Novel protein domain stochastic duplication/innovation models that are independent of genome-specific features are used to interpret global trends of genome evolution.
Protein domains can be used to study proteome evolution at a coarse scale. In particular, they are found on genomes with notable statistical distributions. It is known that the distribution of domains with a given topology follows a power law. We focus on a further aspect: these distributions, and the number of distinct topologies, follow collective trends, or scaling laws, depending on the total number of domains only, and not on genome-specific features.
We present a stochastic duplication/innovation model, in the class of the so-called 'Chinese restaurant processes', that explains this observation with two universal parameters, representing a minimal number of domains and the relative weight of innovation to duplication.
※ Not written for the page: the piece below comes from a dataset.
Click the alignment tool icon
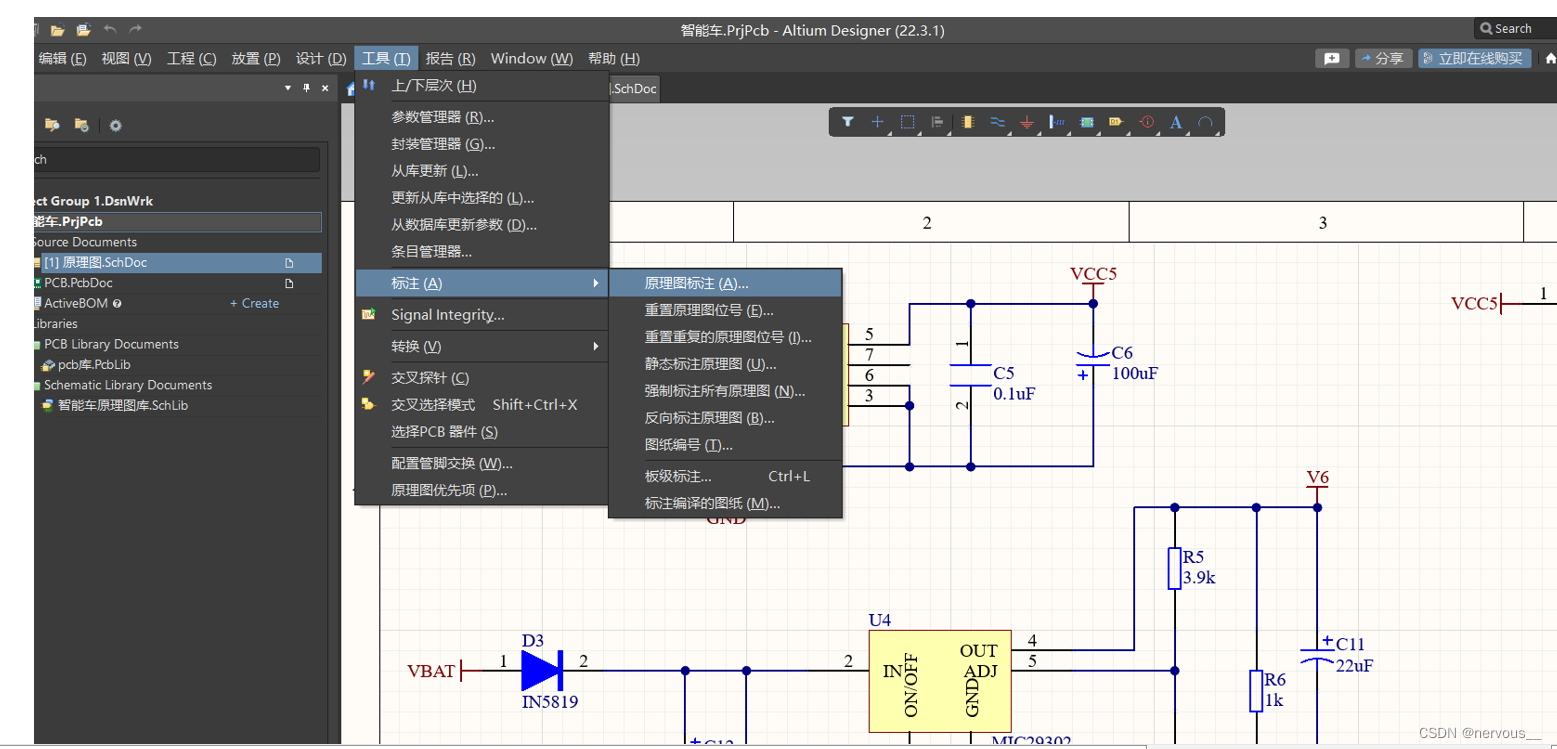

Furthermore, we study a model variant where new topologies are related to occurrence in genomic data, accounting for fold specificity.
Both models have general quantitative agreement with data from hundreds of genomes, which indicates that the domains of a genome are built with a combination of specificity and robust self-organizing phenomena. The latter are related to the basic evolutionary 'moves' of duplication and innovation, and give rise to the observed scaling laws, a priori of the specific evolutionary history of a genome. We interpret this as the concurrent effect of neutral and selective drives, which increase duplication and decrease innovation in larger and more complex genomes. The validity of our model would imply that the empirical observation of a small number of folds in nature may be a consequence of their evolution.